Leigh Cuen
Posted with permission from International Business Times
Over the past two months IOTA tokens suddenly became one of the most-talked about cryptocurrencies of 2017. CoinMarketCap estimates IOTA now has a market cap of more than $10 billion, which outranks more popular tokens such as monero, zcash and Neo in terms of global transactions and speculative value. Robert Bosch Venture Capital recently became the first VC firm to invest in IOTA.
IOTA is still considered an extremely young cryptocurrency in terms of technical development and adoption. Its white paper was first published in 2015. Then a group of volunteer developers ran a token generation event (before initial coin offerings became a hip trend) to raise around $500,000 and establish the nonprofit IOTA foundation in Germany. IOTA offers a radically different approach to cryptocurrency, one without miners or a traditional blockchain network. This solves two of bitcoin’s biggest pain points: Slow processing and high transaction fees.
Even beyond powering blockchain systems, miners have a very important role in a currency's lifecycle: Miners create new tokens. Dollars are printed and tokens are usually mined with fancy software. New tokens compensate miners for lending their computing power to verify data. It's like a food chain. How could a cryptocurrency work without this foundation?
“In IOTA, validation of others’ transactions is an intrinsic property of sending your own transaction,” IOTA co-founder David Sønstebø told International Business Times. “This means we get rid of miners entirely and instead have a completely democratized and decentralized network where everyone is an equal validator and user, thus no fee.”
IOTA’s creators already made lots of tokens, 2,779,530,283,277,761 tokens to be precise. So there’s no need for miners to make more of them. Every user pitches in a little bit of computing power to making sure data is correct and complete. Theoretically, there’s no need to line up and wait for a miner, who then deserves compensation for such heavy-lifting.
“The more users there are on the network, the more validation occurs, which is the number one bottleneck for blockchain architecture,” Sønstebø said. “Right now, during the bootstrap phase of the network, we have a coordinator which helps the network to grow and protect it against certain attacks.”

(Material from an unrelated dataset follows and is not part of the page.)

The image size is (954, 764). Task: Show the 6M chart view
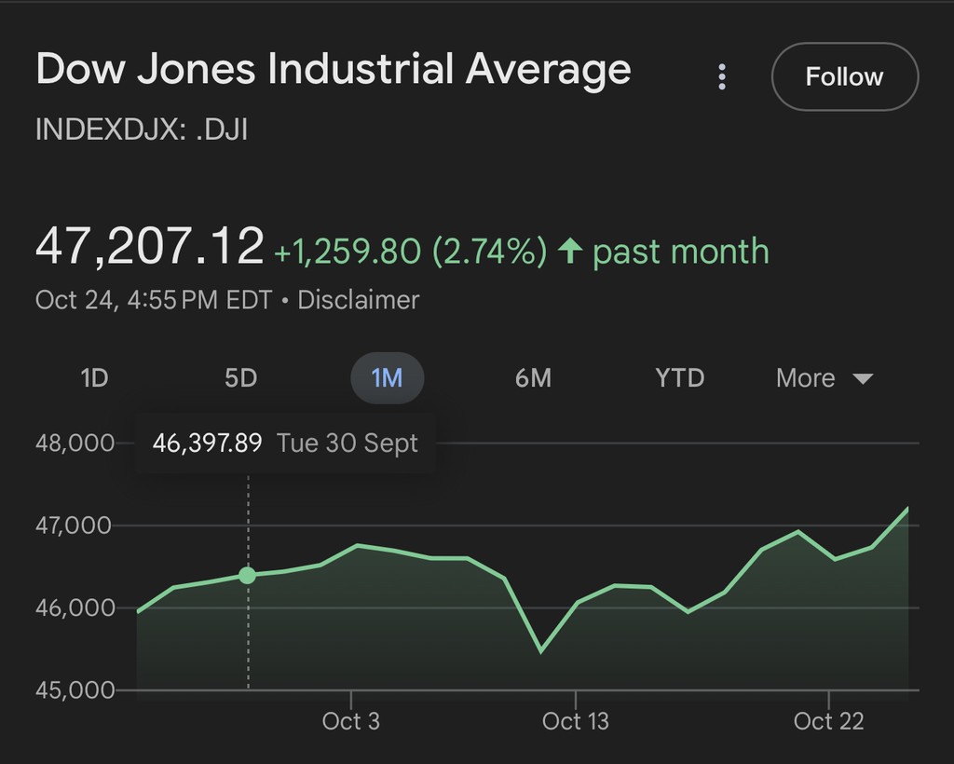click(x=533, y=378)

However, fast and free micropayments required a trade-off when it came to decentralization and security features. The Massachusetts Institute of Technology Media Lab pointed out several serious flaws in this new cryptocurrency network. They took issue with the claim that IOTA doesn’t have any fees. “Most people wouldn’t be interested in buying a refrigerator operated by a hand crank, even if the advertisement said ‘No electricity required!’” the MIT report said.